**DIRECTIONS FOR THIS TASK**
Your response should consist of the records, reproduced exactly.

**INFORMATION GIVEN**
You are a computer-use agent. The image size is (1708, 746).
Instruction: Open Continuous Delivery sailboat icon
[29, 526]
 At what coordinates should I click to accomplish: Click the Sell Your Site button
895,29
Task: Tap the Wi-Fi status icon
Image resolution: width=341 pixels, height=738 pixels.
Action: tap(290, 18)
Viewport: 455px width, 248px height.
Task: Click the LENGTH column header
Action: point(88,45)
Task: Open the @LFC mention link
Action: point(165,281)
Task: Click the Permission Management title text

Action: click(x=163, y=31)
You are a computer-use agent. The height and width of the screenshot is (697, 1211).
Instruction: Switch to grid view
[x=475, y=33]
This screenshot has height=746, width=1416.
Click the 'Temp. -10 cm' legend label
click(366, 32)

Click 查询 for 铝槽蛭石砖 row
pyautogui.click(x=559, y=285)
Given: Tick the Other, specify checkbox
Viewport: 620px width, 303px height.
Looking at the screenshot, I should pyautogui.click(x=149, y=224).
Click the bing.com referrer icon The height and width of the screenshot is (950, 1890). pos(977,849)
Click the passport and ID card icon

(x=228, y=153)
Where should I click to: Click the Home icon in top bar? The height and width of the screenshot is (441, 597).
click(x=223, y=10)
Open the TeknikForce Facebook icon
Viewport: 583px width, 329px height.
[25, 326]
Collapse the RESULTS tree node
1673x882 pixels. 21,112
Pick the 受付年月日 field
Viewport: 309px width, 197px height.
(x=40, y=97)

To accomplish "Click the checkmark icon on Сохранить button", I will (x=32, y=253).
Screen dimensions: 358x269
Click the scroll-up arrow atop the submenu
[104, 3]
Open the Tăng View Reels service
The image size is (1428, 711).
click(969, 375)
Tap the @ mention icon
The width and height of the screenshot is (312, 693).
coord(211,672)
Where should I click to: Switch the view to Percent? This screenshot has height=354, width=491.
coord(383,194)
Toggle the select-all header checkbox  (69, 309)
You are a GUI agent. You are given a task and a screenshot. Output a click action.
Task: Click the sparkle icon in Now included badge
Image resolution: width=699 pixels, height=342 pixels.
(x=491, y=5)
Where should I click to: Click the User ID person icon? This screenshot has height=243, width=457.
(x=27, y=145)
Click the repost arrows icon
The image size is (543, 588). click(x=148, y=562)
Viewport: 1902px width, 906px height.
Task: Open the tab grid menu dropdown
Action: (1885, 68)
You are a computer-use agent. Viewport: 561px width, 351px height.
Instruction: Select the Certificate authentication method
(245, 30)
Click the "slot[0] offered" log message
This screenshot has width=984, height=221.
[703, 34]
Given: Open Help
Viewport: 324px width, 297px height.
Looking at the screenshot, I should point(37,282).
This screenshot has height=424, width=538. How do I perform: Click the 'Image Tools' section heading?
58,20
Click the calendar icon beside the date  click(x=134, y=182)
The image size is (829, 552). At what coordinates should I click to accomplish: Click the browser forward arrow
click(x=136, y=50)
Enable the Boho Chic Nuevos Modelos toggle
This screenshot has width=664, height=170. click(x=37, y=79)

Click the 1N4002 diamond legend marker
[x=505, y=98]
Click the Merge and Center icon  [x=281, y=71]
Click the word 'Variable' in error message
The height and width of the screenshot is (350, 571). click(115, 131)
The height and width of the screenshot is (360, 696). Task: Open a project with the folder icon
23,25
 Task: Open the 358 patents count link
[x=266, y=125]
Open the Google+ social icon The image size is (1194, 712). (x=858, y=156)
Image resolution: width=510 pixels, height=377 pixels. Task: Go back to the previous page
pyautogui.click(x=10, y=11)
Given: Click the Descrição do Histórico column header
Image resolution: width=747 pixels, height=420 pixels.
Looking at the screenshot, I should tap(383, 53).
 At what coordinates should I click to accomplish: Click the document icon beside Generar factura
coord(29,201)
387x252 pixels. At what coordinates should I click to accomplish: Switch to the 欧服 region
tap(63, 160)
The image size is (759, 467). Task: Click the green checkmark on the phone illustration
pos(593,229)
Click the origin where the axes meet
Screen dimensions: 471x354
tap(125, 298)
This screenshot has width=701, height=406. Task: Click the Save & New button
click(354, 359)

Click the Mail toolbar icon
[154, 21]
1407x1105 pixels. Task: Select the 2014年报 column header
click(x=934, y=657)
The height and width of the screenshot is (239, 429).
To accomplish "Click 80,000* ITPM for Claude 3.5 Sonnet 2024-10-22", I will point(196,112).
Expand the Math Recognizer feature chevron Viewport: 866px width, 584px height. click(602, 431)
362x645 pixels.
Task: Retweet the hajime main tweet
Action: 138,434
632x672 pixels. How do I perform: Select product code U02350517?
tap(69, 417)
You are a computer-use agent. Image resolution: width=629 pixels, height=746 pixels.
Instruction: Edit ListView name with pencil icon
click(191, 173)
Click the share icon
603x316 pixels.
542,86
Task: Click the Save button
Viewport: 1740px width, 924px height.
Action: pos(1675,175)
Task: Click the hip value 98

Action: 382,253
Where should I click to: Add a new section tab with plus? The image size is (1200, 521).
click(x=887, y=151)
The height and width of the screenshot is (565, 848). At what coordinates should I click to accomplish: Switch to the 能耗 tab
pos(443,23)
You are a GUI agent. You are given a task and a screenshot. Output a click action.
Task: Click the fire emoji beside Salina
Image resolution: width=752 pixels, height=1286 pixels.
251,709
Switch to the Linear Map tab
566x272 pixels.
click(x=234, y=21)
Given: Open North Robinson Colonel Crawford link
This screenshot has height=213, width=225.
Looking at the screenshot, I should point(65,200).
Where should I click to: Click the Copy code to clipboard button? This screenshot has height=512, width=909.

**WRITTEN ANSWER**
You are a computer-use agent. The image size is (1708, 746).
Instruction: Open Continuous Delivery sailboat icon
[29, 526]
 At what coordinates should I click to accomplish: Click the Sell Your Site button
895,29
Task: Tap the Wi-Fi status icon
Image resolution: width=341 pixels, height=738 pixels.
Action: tap(290, 18)
Viewport: 455px width, 248px height.
Task: Click the LENGTH column header
Action: point(88,45)
Task: Open the @LFC mention link
Action: point(165,281)
Task: Click the Permission Management title text

Action: click(x=163, y=31)
You are a computer-use agent. The height and width of the screenshot is (697, 1211).
Instruction: Switch to grid view
[x=475, y=33]
This screenshot has height=746, width=1416.
Click the 'Temp. -10 cm' legend label
click(366, 32)

Click 查询 for 铝槽蛭石砖 row
pyautogui.click(x=559, y=285)
Given: Tick the Other, specify checkbox
Viewport: 620px width, 303px height.
Looking at the screenshot, I should pyautogui.click(x=149, y=224).
Click the bing.com referrer icon The height and width of the screenshot is (950, 1890). pos(977,849)
Click the passport and ID card icon

(x=228, y=153)
Where should I click to: Click the Home icon in top bar? The height and width of the screenshot is (441, 597).
click(x=223, y=10)
Open the TeknikForce Facebook icon
Viewport: 583px width, 329px height.
[25, 326]
Collapse the RESULTS tree node
1673x882 pixels. 21,112
Pick the 受付年月日 field
Viewport: 309px width, 197px height.
(x=40, y=97)

To accomplish "Click the checkmark icon on Сохранить button", I will (x=32, y=253).
Screen dimensions: 358x269
Click the scroll-up arrow atop the submenu
[104, 3]
Open the Tăng View Reels service
The image size is (1428, 711).
click(969, 375)
Tap the @ mention icon
The width and height of the screenshot is (312, 693).
coord(211,672)
Where should I click to: Switch the view to Percent? This screenshot has height=354, width=491.
coord(383,194)
Toggle the select-all header checkbox  (69, 309)
You are a GUI agent. You are given a task and a screenshot. Output a click action.
Task: Click the sparkle icon in Now included badge
Image resolution: width=699 pixels, height=342 pixels.
(x=491, y=5)
Where should I click to: Click the User ID person icon? This screenshot has height=243, width=457.
(x=27, y=145)
Click the repost arrows icon
The image size is (543, 588). click(x=148, y=562)
Viewport: 1902px width, 906px height.
Task: Open the tab grid menu dropdown
Action: (1885, 68)
You are a computer-use agent. Viewport: 561px width, 351px height.
Instruction: Select the Certificate authentication method
(245, 30)
Click the "slot[0] offered" log message
This screenshot has width=984, height=221.
[703, 34]
Given: Open Help
Viewport: 324px width, 297px height.
Looking at the screenshot, I should point(37,282).
This screenshot has height=424, width=538. How do I perform: Click the 'Image Tools' section heading?
58,20
Click the calendar icon beside the date  click(x=134, y=182)
The image size is (829, 552). At what coordinates should I click to accomplish: Click the browser forward arrow
click(x=136, y=50)
Enable the Boho Chic Nuevos Modelos toggle
This screenshot has width=664, height=170. click(x=37, y=79)

Click the 1N4002 diamond legend marker
[x=505, y=98]
Click the Merge and Center icon  [x=281, y=71]
Click the word 'Variable' in error message
The height and width of the screenshot is (350, 571). click(115, 131)
The height and width of the screenshot is (360, 696). Task: Open a project with the folder icon
23,25
 Task: Open the 358 patents count link
[x=266, y=125]
Open the Google+ social icon The image size is (1194, 712). (x=858, y=156)
Image resolution: width=510 pixels, height=377 pixels. Task: Go back to the previous page
pyautogui.click(x=10, y=11)
Given: Click the Descrição do Histórico column header
Image resolution: width=747 pixels, height=420 pixels.
Looking at the screenshot, I should tap(383, 53).
 At what coordinates should I click to accomplish: Click the document icon beside Generar factura
coord(29,201)
387x252 pixels. At what coordinates should I click to accomplish: Switch to the 欧服 region
tap(63, 160)
The image size is (759, 467). Task: Click the green checkmark on the phone illustration
pos(593,229)
Click the origin where the axes meet
Screen dimensions: 471x354
tap(125, 298)
This screenshot has width=701, height=406. Task: Click the Save & New button
click(354, 359)

Click the Mail toolbar icon
[154, 21]
1407x1105 pixels. Task: Select the 2014年报 column header
click(x=934, y=657)
The height and width of the screenshot is (239, 429).
To accomplish "Click 80,000* ITPM for Claude 3.5 Sonnet 2024-10-22", I will point(196,112).
Expand the Math Recognizer feature chevron Viewport: 866px width, 584px height. click(602, 431)
362x645 pixels.
Task: Retweet the hajime main tweet
Action: 138,434
632x672 pixels. How do I perform: Select product code U02350517?
tap(69, 417)
You are a computer-use agent. Image resolution: width=629 pixels, height=746 pixels.
Instruction: Edit ListView name with pencil icon
click(191, 173)
Click the share icon
603x316 pixels.
542,86
Task: Click the Save button
Viewport: 1740px width, 924px height.
Action: pos(1675,175)
Task: Click the hip value 98

Action: 382,253
Where should I click to: Add a new section tab with plus? The image size is (1200, 521).
click(x=887, y=151)
The height and width of the screenshot is (565, 848). At what coordinates should I click to accomplish: Switch to the 能耗 tab
pos(443,23)
You are a GUI agent. You are given a task and a screenshot. Output a click action.
Task: Click the fire emoji beside Salina
Image resolution: width=752 pixels, height=1286 pixels.
251,709
Switch to the Linear Map tab
566x272 pixels.
click(x=234, y=21)
Given: Open North Robinson Colonel Crawford link
This screenshot has height=213, width=225.
Looking at the screenshot, I should point(65,200).
Where should I click to: Click the Copy code to clipboard button? This screenshot has height=512, width=909.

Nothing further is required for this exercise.